§ **Extrait fourni**
J'en viens à la question du commandement. À ce sujet, vous pouvez regarder la vidéo de Bill Gates qui tirait les leçons de l'épidémie d'Ebola. Il a aussi écrit un remarquable éditorial dans The New England Journal of Medicine.
Le commandement unifié est une condition du succès pour que l'ensemble des forces soit coordonné et non mis au pas. La difficulté est d'organiser à la fois la verticalité et l'horizontalité.
Quand j'ai été interrogé par la mission d'information du Sénat, j'ai demandé à vos collègues qui étaient, selon eux, responsable dans notre pays de la lutte contre l'épidémie ? J'ai eu autant de réponses qu'il y avait de sénateurs. Lorsque même la représentation nationale n'a pas une vision claire de qui porte la responsabilité de quoi, c'est un problème.
La multiplicité des intervenants n'est pas une difficulté si chacun est clair sur ses missions et si la circulation de l'information est organisée. Évidemment, tout émane du chef de l'État, mais face à un événement où les conséquences sanitaires, sociales et économiques sont si préoccupantes, il faut un pilotage unifié. Il faut distinguer la situation froide, habituelle de la situation d'urgence et notamment d'urgence de sécurité sanitaire. Mon expérience est modeste, mais à Mayotte j'ai vu pendant douze jours comment les choses se passaient.
Je pense qu'il y a des clarifications à faire entre l'Agence régionale de santé (ARS) et le préfet. En situation d'urgence, cette dualité régionale ne me semble pas être une bonne chose. On peut toujours compter sur l'intelligence des hommes et des femmes, mais construire une politique là-dessus, c'est prendre un risque.
Je pense qu'il faut se mettre dans un état d'esprit ou il sera impossible de reconfiner notre pays. Comme les Chinois et les Allemands sont en train de le faire, il faut admettre que des confinements ciblés et localisés seront nécessaires et il faut les organiser le mieux possible.
Nous devons être absolument certains que nous aurons les capacités pour tester les contacts symptomatiques, mais aussi les asymptomatiques. Pendant longtemps nous n'avons pas pu le faire en France. C'est une des causes de la dynamique de l'épidémie dans notre pays.

§ **Données fournies**

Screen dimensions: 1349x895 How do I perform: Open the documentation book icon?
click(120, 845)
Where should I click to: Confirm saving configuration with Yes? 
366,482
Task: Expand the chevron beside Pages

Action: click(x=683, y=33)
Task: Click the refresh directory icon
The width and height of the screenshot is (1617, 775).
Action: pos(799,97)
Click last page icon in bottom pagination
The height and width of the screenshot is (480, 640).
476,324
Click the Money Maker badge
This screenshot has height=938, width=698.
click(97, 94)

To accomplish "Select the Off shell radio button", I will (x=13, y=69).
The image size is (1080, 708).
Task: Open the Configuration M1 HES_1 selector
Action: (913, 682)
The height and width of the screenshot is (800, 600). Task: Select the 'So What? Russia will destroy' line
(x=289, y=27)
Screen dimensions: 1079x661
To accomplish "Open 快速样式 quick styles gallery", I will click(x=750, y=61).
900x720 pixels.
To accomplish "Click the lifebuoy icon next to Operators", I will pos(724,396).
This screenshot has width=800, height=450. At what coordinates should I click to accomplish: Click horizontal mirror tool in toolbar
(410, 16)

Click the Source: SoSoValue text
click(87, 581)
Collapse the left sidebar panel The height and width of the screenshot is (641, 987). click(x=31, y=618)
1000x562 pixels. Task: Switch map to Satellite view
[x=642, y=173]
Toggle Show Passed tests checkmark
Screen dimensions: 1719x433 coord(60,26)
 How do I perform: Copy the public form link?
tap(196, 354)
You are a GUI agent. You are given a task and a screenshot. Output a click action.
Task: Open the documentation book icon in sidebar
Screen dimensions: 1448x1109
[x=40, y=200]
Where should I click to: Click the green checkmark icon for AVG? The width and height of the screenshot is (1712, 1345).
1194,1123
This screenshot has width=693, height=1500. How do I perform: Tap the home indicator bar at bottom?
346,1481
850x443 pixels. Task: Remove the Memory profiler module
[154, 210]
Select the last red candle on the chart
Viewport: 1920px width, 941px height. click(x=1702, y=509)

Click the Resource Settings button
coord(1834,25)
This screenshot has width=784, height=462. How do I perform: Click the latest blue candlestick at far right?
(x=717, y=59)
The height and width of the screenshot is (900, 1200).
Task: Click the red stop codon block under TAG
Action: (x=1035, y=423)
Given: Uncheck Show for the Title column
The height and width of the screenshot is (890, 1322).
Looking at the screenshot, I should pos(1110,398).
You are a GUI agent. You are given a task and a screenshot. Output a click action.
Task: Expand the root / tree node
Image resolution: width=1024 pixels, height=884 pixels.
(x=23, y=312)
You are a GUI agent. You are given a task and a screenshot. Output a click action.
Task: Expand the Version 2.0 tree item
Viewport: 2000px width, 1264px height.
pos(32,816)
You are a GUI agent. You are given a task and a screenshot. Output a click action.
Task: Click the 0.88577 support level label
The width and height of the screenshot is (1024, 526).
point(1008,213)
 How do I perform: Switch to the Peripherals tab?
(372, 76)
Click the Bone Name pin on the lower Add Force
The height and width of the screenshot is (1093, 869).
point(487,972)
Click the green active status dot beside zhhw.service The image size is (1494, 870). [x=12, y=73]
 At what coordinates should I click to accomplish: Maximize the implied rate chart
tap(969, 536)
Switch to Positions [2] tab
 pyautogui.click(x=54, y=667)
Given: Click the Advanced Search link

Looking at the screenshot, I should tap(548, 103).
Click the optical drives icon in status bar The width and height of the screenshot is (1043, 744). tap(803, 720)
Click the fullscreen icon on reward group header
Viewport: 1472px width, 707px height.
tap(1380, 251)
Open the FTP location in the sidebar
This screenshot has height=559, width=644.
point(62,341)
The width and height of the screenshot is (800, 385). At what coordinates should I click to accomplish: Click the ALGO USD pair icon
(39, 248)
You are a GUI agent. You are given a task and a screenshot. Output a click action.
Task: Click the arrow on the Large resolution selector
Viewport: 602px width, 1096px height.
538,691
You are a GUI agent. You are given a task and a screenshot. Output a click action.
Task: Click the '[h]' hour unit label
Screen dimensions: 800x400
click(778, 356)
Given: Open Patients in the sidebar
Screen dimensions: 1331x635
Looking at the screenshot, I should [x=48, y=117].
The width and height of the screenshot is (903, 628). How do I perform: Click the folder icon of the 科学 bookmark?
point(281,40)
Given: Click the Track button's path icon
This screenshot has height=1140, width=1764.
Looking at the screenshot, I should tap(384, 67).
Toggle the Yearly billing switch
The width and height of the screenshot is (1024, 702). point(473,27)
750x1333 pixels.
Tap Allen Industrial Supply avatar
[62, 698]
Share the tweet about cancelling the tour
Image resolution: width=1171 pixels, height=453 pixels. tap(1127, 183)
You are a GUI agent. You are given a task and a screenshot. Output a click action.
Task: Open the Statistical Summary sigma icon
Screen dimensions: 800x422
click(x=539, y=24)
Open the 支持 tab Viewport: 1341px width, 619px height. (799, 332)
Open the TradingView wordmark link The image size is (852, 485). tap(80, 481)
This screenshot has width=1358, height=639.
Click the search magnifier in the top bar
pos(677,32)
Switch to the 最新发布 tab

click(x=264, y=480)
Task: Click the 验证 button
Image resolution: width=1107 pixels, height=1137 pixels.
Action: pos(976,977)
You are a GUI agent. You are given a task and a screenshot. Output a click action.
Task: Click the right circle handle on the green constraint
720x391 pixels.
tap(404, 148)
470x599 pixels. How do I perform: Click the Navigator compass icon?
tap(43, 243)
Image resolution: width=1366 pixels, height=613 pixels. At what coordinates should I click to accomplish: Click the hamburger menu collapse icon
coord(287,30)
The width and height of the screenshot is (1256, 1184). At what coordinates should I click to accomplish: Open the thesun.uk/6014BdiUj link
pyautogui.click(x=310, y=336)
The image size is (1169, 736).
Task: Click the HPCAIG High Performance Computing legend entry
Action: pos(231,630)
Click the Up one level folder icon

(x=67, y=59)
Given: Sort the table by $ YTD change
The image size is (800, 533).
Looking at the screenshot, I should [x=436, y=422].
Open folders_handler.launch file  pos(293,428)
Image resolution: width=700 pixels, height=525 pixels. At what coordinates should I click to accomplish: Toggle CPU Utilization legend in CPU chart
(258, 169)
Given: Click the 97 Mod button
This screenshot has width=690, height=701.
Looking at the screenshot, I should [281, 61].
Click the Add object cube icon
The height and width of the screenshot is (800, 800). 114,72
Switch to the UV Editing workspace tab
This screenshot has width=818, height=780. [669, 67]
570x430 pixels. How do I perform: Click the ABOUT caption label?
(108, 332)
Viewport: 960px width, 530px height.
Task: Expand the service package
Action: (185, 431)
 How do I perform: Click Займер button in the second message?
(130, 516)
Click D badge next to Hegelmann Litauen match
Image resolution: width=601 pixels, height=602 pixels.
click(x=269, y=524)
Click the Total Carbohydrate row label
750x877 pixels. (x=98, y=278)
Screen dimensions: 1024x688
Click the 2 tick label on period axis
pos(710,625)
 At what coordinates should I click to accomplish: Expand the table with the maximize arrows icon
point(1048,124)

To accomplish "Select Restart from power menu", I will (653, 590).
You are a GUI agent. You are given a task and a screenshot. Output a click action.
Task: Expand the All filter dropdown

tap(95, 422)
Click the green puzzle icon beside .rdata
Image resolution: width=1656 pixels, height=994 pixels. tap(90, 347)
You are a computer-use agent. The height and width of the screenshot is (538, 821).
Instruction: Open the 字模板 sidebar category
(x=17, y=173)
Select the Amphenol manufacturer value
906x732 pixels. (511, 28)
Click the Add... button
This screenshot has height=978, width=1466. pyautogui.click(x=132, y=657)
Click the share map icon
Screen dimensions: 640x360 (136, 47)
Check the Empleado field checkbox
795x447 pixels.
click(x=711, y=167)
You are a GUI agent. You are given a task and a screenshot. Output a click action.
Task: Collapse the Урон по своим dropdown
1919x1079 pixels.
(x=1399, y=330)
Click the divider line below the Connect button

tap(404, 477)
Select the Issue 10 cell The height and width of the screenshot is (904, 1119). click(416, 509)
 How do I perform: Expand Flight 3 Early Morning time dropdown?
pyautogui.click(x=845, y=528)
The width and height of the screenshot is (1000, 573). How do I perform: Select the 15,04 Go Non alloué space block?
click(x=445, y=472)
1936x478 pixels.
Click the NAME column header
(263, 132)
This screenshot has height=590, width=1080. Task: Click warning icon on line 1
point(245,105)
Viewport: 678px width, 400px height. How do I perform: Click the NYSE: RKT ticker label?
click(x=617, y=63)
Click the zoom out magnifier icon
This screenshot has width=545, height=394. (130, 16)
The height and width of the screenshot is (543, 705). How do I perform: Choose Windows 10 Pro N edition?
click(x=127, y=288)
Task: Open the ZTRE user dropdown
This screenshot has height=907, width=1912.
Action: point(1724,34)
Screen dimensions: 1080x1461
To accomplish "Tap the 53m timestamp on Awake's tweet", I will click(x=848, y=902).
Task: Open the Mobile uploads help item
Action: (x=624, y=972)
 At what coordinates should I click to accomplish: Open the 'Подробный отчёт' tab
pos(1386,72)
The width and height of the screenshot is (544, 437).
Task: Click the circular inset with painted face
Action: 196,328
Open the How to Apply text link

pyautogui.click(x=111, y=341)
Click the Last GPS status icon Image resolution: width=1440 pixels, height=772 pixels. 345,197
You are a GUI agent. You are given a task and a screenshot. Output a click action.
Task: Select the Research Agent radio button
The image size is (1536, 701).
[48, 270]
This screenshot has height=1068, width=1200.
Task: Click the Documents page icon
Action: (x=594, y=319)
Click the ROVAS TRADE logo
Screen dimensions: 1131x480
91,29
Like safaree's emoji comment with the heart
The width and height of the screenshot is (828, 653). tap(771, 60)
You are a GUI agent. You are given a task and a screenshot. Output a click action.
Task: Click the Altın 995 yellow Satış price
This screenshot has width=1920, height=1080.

§ **Exercices proposés**
1. Recopiez à l'identique tout le passage du texte sur le commandement face à l'épidémie, depuis « J'en viens à » jusqu'à « c'est un problème. ».
2. Donnez la suite du texte sur le pilotage de la lutte contre l'épidémie, en commençant après sa dernière phrase.

§ **Problèmes résolus**
1.
J'en viens à la question du commandement. À ce sujet, vous pouvez regarder la vidéo de Bill Gates qui tirait les leçons de l'épidémie d'Ebola. Il a aussi écrit un remarquable éditorial dans The New England Journal of Medicine.
Le commandement unifié est une condition du succès pour que l'ensemble des forces soit coordonné et non mis au pas. La difficulté est d'organiser à la fois la verticalité et l'horizontalité.
Quand j'ai été interrogé par la mission d'information du Sénat, j'ai demandé à vos collègues qui étaient, selon eux, responsable dans notre pays de la lutte contre l'épidémie ? J'ai eu autant de réponses qu'il y avait de sénateurs. Lorsque même la représentation nationale n'a pas une vision claire de qui porte la responsabilité de quoi, c'est un problème.

2.
Il faut pouvoir accompagner le confinement dans toutes ses dimensions : nutrition, éducation des enfants, isolement ce qui demande une grande capacité logistique.
Je n'aime pas l'expression « deuxième vague » car ce n'est pas le bon modèle. Le modèle sera des dizaines de clusters à gérer en même temps et non une vague. C'est pour cette raison que j'ai utilisé le mot « guérilla » : il faut se préparer à des points d'attaque qui peuvent survenir de façon hétérogène sur le territoire.
Il sera impossible de renforcer nos capacités de santé publique de terrain avant l'automne. Je pense cependant urgent de lancer un très grand plan de formation des professionnels de santé publique. L'École des hautes études de santé publique (EHESP), créée par la loi 2004, est, comme d'autres établissements, en mesure d'y participer. Ce plan n'est pas compliqué à faire, mais il est urgent. En prenant des personnes qui disposent déjà d'une formation dans le domaine de la santé, nous pouvons les amener à devenir intervenants en santé publique en dix-huit mois ou deux ans. Il faut le faire dès maintenant. Nous ne pouvons pas rester aussi démunis sur le terrain. Regardez l'évolution du nombre de médecins inspecteurs de santé publique que nous avons dans les ARS : ce n'est pas possible !
Rien ne coûte moins cher que la prévention ! La Caisse nationale d'assurance maladie (Cnam) a chiffré le coût global du confinement à 350 milliards d'euros par mois. Les moyens pour disposer d'un système de prévention solide sont sans commune mesure avec ce que vont coûter à notre pays ces deux mois de confinement.